Sultan A. Aziz’in şehit edilmesinden, Sultan A. Hamid’in tahttan indirilmesine kadar hep olaylarda İngiliz parmağı olmuştur.
CUMHURİYET DÖNEMİ…
Cbumhuriyet döneminde de bu etkiyi fazlası ile görmek mümkün.
Osmanlı ortadan kaldırıldıktan sonra Ortadoğu’da geride kalan tüm mülklerine İngiliz-Fransız ittifakı, kendi aralarında paylaşmıştır (Sykes-Picot Anlaşması)
İçeride de 1945 yılına kadar tamamen İngiliz yanlısı 45’ten sonra ise kısmen Amerikan yanlısı bir politika tercih edilmiştir.
MENDERES VE 27 MAYIS DARBESİ…
1950’de Demokrat Parti’nin iktidara gelmesi ile Menderes, ülkeyi İngiliz tahakkümünden kurtarıp, farklı arayışlara girerek Milli bir politika tercih etmekle birlikte o yılların süper güçleri olan ABD ve SSCB (Rusya) ile de ilişkiler kurmak zorunda kalmıştır.
Ancak;
İngilizler gibi Anglosakson olan ve haliyle aynı dürtülere sahip olan Amerikalılar da İngilizlerin yaptığı soygunu devam ettirmek isterler.
Bu durum İngilizleri fena halde kızdırır.

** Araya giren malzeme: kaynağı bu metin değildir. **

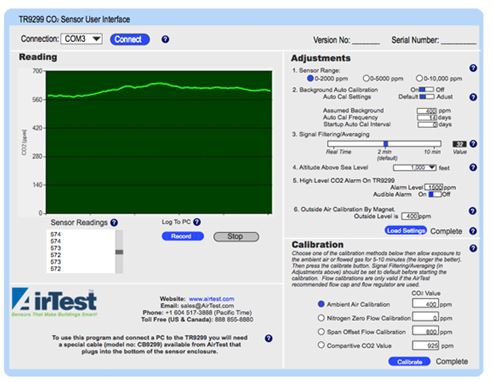Show help for Log To PC
This screenshot has height=382, width=494.
coord(197,222)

Pastayı bölüşmek istemezler.
Çünkü;
Ülkenin önemli politikacıları,
Sermayesi,
Üniversiteleri,
Basın-yayın kuruluşları
Ve generallerin etkin olan bir kısmı, İngiliz yanlısıydı.
CHP FİTNE KAZANINI KAYNATIYOR…
İngilizlerin tam istediği gibi bir muhalefet de olunca,
CHP-Medya-Üniversite ve sermayenin etkisiyle fitne kazanının fokur fokur kaynamaya başlaması zor olmadı.
YALAN VE İFTİRALAR…
Öğrencilerin kıyma makinesinden geçirildikleri,
Menderes’in 12 ton altını uçakla kaçırmak üzere olduğu vb. gibi akla ziyan o kadar çok yalan haber uçurdular ki… Askeri cenahta da bu işe teşne bir grup olunca darbe yapmaları gayet rahat oldu.
Bu darbe,
Belki de İngilizlerin içimizde kotarabildikleri en kolay darbe olmuştur.
Çünkü;
Menderes naif birisi olup, aynen 15 Temmuz’da Cumhurbaşkanımızın yaptığı gibi halkı meydanlara çağıracak bir celadete sahip değildi.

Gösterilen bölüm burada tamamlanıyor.